Equity Compensation
Initial Grants. Upon initial election to the Board, each non-employee director will be granted, automatically and without the need for any further action by the Board, an initial equity award of an option to purchase 26,495 shares of our common stock. The initial award shall have a term of ten years from the date of the award, and shall vest and become exercisable as to 1/36 of the shares underlying such award at the end of each successive one-month period following the grant date until the third anniversary of the grant date, subject to the director’s continued service to the Company through each applicable vesting date. The vesting shall accelerate as to 100% of the shares upon a change in control of the Company. The exercise price shall be the closing price of our common stock on the date of grant.
Annual Grants. Each non-employee director who has served as a member of the Board for at least six months prior to the date of our annual meeting of stockholders for a particular year will be granted, automatically and without the need for any further action by the Board, an equity award on the date of the first Board meeting held after our annual meeting of stockholders for such year of an option to purchase 13,247 shares of our common stock. The annual award shall have a term of ten years from the date of the award, and shall vest and become exercisable in full on the one-year anniversary of the grant date (or, if earlier, immediately prior to the first annual meeting of stockholders occurring after the grant date), subject to the director’s continued service to the Company through each applicable vesting date. The vesting shall accelerate as to 100% of the shares upon a change in control of the Company. The exercise price shall be the closing price of our common stock on the date of grant.

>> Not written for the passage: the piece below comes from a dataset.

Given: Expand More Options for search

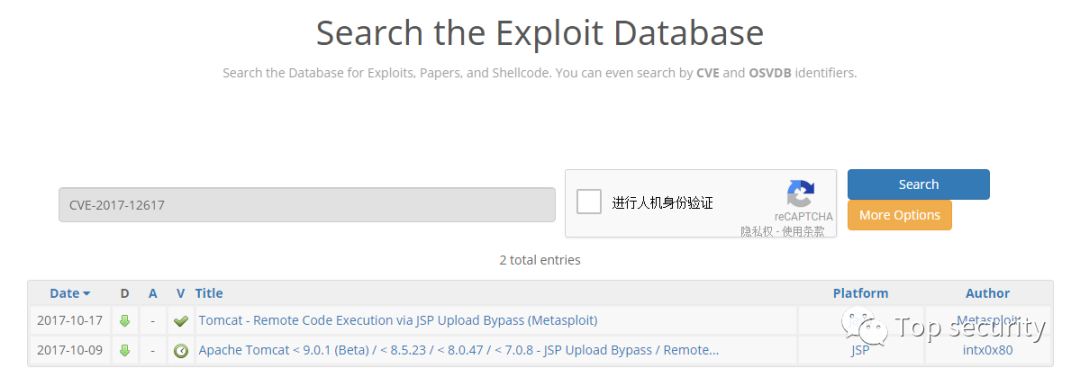Looking at the screenshot, I should coord(900,215).
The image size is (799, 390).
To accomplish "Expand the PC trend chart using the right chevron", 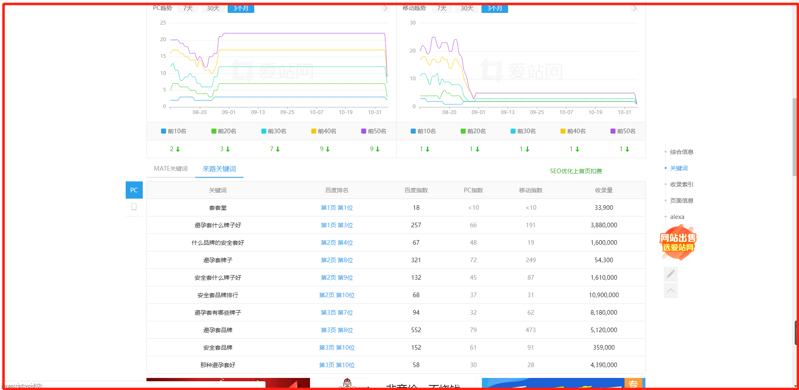I will point(385,8).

The foregoing share amounts shall be automatically adjusted in the event of any stock split, reverse stock split, stock dividend, recapitalization, combination of shares, reclassification of shares, spin-off or other similar change in capitalization or event effecting our common stock, or any distribution to holders of our common stock other than an ordinary cash dividend, in each case only if such event occurs after the effective date of the Registration Statement on Form S-1 relating to our IPO.

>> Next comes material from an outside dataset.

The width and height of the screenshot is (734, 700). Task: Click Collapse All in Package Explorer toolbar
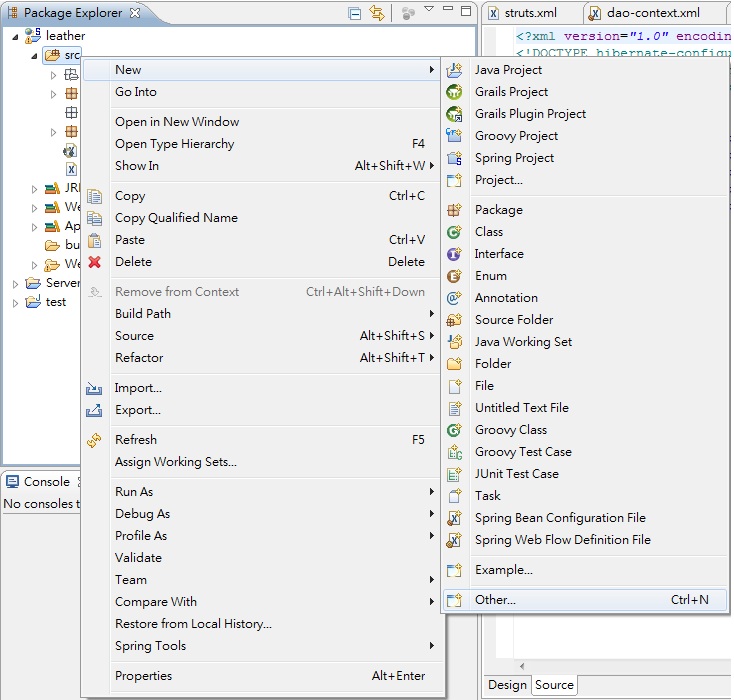355,13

The initial awards and the annual awards shall be subject to the terms and conditions of our 2020 Stock Incentive Plan, or any successor plan, and the terms of the option agreements entered into with each director in connection with such awards.
Expenses
Upon presentation of documentation of such expenses reasonably satisfactory to the Company, each non-employee director shall be reimbursed for his or her reasonable out-of-pocket business expenses incurred in connection with attending meetings of the Board and committees thereof or in connection with other business related to the Board, and each non-employee director shall also be reimbursed for his or her reasonable out-of-pocket business expenses authorized by the Board or a committee of the Board that are incurred in connection with attendance at various conferences or meetings with management of the Company, in accordance with the Company’s travel policy, as it may be in effect from time to time.